Emily Ainscough
The Other Love
This post contains details of FND symptoms which some readers may find triggering.
I was going to write about my exes this week, and I still will, but a good friend visited me this weekend gone, and it reminded me that I do have love in my life, a great deal of it, and it would be wrong in a blog about my 'love life' not to mention the wonderful people that make this life so full of love.

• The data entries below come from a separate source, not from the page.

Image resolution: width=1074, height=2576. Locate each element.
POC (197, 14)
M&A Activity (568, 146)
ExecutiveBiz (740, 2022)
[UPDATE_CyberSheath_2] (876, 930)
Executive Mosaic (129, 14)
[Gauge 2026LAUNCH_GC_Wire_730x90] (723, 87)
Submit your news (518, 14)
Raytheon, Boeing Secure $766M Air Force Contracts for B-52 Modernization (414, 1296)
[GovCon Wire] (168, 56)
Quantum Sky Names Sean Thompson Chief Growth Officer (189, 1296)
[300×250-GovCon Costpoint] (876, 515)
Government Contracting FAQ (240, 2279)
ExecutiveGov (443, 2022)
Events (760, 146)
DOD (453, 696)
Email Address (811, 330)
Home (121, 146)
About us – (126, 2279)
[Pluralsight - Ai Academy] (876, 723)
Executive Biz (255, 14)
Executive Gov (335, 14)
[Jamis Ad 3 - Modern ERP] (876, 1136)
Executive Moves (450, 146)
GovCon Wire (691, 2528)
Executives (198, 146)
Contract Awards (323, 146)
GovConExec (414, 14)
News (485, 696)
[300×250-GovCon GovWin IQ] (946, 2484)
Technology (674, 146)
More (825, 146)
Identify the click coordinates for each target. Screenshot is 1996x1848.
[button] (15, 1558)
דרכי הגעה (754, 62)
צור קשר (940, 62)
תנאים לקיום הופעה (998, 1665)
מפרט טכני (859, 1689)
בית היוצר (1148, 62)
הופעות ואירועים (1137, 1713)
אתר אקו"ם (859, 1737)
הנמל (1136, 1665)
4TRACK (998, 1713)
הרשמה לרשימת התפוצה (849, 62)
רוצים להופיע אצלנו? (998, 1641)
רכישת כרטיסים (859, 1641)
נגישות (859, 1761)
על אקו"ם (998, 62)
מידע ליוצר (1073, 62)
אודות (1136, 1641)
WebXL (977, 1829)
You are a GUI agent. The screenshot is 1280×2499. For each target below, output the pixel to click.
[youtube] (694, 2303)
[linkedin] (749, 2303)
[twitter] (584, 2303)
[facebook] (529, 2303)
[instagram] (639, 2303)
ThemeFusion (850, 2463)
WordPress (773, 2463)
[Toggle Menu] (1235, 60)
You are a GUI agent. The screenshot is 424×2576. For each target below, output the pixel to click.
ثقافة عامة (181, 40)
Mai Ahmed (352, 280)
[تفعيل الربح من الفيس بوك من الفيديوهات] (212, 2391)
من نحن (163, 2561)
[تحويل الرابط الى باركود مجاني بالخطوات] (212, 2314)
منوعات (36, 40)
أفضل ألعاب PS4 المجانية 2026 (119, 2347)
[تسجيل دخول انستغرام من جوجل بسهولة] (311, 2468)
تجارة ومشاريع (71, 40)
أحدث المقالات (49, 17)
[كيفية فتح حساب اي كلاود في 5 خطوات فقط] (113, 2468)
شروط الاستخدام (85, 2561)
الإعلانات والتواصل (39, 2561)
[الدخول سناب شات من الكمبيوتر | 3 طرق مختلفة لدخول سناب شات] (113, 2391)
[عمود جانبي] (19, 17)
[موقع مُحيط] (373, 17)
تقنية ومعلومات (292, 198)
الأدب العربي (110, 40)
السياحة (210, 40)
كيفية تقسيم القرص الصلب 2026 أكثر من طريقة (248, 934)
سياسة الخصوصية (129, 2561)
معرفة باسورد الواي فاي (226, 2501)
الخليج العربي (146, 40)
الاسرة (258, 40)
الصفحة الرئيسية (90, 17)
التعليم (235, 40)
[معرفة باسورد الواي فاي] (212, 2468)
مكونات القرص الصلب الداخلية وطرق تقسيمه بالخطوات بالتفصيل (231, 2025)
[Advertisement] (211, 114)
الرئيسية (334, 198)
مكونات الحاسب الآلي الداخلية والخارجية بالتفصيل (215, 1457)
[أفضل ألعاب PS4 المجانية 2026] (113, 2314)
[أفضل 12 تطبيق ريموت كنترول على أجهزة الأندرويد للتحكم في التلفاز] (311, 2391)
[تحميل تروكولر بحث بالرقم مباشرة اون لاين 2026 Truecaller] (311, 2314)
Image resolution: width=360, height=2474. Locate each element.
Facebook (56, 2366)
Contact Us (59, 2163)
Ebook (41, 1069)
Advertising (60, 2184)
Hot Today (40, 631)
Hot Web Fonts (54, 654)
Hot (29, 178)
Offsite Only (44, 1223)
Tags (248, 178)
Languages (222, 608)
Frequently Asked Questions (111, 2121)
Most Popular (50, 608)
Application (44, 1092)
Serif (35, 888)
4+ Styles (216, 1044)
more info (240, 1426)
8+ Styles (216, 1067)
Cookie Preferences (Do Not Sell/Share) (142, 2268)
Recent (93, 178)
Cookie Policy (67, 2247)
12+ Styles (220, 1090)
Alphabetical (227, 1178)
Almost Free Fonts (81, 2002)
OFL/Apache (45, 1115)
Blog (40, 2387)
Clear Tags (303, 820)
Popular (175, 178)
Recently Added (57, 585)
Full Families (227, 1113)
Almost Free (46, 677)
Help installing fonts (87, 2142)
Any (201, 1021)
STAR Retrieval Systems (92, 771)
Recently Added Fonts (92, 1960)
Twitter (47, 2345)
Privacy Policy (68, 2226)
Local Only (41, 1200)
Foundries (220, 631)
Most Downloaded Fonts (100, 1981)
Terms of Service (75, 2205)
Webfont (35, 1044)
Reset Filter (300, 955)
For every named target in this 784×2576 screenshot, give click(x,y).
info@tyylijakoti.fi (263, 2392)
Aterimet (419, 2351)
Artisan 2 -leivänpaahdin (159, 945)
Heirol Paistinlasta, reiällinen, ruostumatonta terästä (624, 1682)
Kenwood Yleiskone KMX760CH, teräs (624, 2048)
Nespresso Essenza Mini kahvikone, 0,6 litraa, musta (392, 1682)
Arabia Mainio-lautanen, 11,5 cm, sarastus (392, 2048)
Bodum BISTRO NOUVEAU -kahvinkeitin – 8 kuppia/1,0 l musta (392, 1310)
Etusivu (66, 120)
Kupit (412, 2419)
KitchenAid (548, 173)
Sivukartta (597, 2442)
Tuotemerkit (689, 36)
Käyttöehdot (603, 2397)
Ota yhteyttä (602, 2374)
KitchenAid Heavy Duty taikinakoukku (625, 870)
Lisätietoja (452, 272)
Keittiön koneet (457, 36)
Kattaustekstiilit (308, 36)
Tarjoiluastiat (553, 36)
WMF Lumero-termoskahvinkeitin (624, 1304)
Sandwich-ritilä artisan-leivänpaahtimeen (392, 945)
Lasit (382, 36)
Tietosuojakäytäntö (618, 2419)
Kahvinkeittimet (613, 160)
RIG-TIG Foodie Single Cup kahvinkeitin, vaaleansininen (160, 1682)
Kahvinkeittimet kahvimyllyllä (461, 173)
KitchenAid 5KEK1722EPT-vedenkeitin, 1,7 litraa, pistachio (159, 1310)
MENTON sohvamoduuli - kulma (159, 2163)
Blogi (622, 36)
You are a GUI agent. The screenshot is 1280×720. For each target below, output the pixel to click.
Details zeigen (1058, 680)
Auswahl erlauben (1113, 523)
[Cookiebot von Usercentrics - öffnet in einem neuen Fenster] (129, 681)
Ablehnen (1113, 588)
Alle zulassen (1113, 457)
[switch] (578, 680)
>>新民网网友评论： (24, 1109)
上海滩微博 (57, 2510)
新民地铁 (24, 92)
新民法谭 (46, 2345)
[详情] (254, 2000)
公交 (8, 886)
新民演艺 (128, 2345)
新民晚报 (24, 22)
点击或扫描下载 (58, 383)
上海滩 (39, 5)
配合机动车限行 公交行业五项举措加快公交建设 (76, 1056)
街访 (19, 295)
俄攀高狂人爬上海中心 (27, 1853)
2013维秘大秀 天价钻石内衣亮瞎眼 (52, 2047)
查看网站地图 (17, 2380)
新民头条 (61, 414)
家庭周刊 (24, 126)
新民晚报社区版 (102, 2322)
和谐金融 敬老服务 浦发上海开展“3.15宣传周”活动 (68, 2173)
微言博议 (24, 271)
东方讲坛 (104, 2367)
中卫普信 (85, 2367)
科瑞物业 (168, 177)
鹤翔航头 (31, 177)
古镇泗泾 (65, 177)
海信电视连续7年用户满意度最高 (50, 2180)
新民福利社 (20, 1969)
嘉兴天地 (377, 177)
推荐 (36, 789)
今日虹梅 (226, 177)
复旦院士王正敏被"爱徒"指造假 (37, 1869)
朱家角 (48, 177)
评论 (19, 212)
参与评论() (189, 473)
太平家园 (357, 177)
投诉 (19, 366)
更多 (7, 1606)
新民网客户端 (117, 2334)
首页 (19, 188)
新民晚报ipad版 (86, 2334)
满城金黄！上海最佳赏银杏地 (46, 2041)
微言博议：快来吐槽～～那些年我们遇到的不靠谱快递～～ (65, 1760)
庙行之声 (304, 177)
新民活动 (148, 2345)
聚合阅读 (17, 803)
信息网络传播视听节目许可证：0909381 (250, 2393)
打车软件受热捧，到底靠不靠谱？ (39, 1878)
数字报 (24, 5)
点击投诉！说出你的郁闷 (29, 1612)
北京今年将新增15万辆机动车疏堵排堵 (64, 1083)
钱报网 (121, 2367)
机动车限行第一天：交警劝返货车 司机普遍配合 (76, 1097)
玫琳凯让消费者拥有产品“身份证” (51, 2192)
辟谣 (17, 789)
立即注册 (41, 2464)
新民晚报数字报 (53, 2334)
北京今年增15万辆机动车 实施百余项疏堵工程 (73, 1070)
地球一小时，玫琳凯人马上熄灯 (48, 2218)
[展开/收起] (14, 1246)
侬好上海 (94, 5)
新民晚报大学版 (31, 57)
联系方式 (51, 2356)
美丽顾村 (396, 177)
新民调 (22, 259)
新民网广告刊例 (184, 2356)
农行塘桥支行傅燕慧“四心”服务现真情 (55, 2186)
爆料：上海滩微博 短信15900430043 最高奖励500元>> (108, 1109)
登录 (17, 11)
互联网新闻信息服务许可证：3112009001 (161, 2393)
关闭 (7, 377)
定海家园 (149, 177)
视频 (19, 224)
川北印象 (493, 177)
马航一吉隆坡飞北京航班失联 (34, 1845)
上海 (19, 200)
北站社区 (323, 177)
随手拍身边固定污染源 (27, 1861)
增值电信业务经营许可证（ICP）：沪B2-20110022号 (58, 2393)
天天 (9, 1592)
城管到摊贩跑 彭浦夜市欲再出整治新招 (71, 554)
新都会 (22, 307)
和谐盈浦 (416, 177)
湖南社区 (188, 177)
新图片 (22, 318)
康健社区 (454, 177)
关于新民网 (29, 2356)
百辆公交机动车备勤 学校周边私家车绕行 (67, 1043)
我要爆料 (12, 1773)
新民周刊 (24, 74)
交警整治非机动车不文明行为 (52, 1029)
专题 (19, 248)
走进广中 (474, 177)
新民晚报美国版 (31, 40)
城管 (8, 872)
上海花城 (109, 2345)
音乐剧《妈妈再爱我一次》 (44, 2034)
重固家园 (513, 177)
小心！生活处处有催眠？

So this is an encomium to the sex-less love. The love that is never embarrassed or overthinking or avoidant. The love I take for granted far too often, especially in my patient and generous parents who have really done far too much for me with far too little in return. I hope they know how they make my heart sing when I look at them - I know how I make theirs tremble with worry, (probably for things like starting a blog about my sex life and sharing it with the world...oops). When I'm too symptomatic to get out of bed, they sit with me, and watch crap telly. That means a lot.
One of the most difficult things about having this condition for me, has been trying to work out how much people ought to be there for me. What is reasonable to expect, and what I must flail around with on my own. I imagine working that balance out for the people in my life is as difficult for them, too. I have been let down by people I love, and by strangers, I have thought I have deserved more care and safeguarding in a lot of situations, I have even known it. But, I don't want to dwell on those times today. Today I want to tell you about some of the times I have been honestly breathless, to see the selfless things the people who love me will do, simply because they care.
So, thank you to the friends that have carried me down stairs in their arms because I couldn't move for myself. Thank you to the friends that have changed my sanitary pads for me, because even when I'm paralyzed, I still get my period. Thank you to the friends that have comforted me, taught me to walk again, propped my stiff arms up in funny positions just to make me smile. Thank you for saving me from drowning, from embarrassment, from falling and starving and choking. For every time you have held me up or helped me cut my spaghetti, I remember. When I lose my ability to speak, I'm able to get it back if I can copy somebody else. Thank you to those friends that teach me to say 'shit', 'fuck', and 'wanker' first, and pop a fag between my teeth as they light it with theirs.
I honestly wake up in the morning thinking of you all, and how lucky I am to know you, and to be loved by you. I know this is all super cheesy, but I think there's a call for it here. This really is the earth-shattering kind of love I thought only existed in Keats' poems or obituaries for people remembered with an added pinch of sugar. Maybe true love is when this kind of love meets with the other kind (the romantic, sexy kind of love). Well, that really would be wild. If that exists out there, somewhere, then I guess I understand why so many musicians got rich off the back of it, and why Hollywood gives it so much credit.
Now, like an anxious Oscar recipient, trying to recall and list all of the names they ought to thank, I'll opt instead for a broader display of gratitude. To everyone on this earth that has shown me love in all your myriad ways, and to everyone that is yet to, thank you from the bottom of my heart to the top of it and beyond. I really couldn't do it without you.